The opinion of the court was delivered by: BUCKLO
MEMORANDUM OPINION AND ORDER
On March 27, 1996, plaintiff, Arena Football League, Inc. ("AFLI"), filed a four count complaint against defendants, E. Guy Roemer, Roemer & Featherstonhaugh, P.C. ("R&F"), and Jardine Insurance Agency-Michigan, Inc. ("Jardine"), alleging that defendants counseled it to misrepresent facts in its application for workers' compensation insurance for its football teams that was filed in Delaware in 1993. AFLI sets forth counts for malpractice, breach of fiduciary duty, and negligent misrepresentation. All defendants have filed motions to dismiss arguing that this court lacks personal jurisdiction over them and is not the proper venue. Mr. Roemer and R&F alternatively request that I transfer this lawsuit to the Northern District of New York. For the reasons discussed below, Jardine's motion to dismiss is granted; and Mr.
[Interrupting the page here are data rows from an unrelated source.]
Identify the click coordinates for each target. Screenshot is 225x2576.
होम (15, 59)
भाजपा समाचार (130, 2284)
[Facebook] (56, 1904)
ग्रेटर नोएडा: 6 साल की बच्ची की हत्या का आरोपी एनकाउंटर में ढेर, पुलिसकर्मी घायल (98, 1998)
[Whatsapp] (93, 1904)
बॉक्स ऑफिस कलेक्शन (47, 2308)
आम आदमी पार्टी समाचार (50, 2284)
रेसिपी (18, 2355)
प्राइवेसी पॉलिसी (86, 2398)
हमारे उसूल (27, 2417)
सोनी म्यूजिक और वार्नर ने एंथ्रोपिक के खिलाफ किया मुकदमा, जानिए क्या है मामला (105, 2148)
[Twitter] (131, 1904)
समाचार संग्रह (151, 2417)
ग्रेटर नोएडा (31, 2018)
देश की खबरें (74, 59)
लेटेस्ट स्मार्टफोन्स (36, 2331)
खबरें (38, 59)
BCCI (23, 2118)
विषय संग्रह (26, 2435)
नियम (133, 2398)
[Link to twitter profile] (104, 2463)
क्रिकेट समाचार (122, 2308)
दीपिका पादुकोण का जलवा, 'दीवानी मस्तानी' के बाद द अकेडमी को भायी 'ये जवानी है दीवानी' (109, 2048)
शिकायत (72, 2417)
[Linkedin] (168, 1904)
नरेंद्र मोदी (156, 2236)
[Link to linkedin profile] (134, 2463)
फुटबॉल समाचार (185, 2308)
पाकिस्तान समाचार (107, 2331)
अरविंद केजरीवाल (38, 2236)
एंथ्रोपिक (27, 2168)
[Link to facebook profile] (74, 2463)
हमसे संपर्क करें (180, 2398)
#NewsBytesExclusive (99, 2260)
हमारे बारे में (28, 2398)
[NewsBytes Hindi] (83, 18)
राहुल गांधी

Roemer and R&F's motion to dismiss, or in the alternative, to transfer is denied.
AFLI bears "the burden of establishing a prima facie case for personal jurisdiction." Michael J. Neuman & Associates, Limited v. Florabelle Flowers, Incorporated, 15 F.3d 721, 724 (7th Cir. 1994). The allegations in AFLI's complaint "are to be taken as true unless controverted by the defendants' affidavits; and any conflicts in the affidavits are to be resolved in [its] favor." Turnock v. Cope, 816 F.2d 332, 333 (7th Cir. 1987). I may exercise jurisdiction over the defendants if such jurisdiction satisfies the due process requirements of the United States and Illinois Constitutions. Klump v. Duffus, 71 F.3d 1368, 1371 (7th Cir. 1995), cert. denied, 135 L. Ed. 2d 1047, 116 S. Ct. 2523 (1996).
The transaction underlying the complaint is the submission in Delaware of the application for workers' compensation insurance ("Application"). "When the defendant's activities in the state with respect to the transaction underlying the litigation serve as the basis for jurisdiction, the assertion of jurisdiction is said to be 'specific.'" Wilson v. Humphreys (Cayman) Limited, 916 F.2d 1239, 1244 (7th Cir. 1990), cert. denied sub nom Humphreys (Cayman) Limited v. Wilson, 499 U.S. 947, 113 L. Ed. 2d 468, 111 S. Ct. 1415 (1991). Whether I may exercise specific jurisdiction over Jardine depends on whether Jardine "purposefully availed itself of the privilege of conducting activities within [Illinois], thus invoking the benefits and protections of its laws. ... It should have reasonably anticipated being haled into court there." Id. (citations omitted).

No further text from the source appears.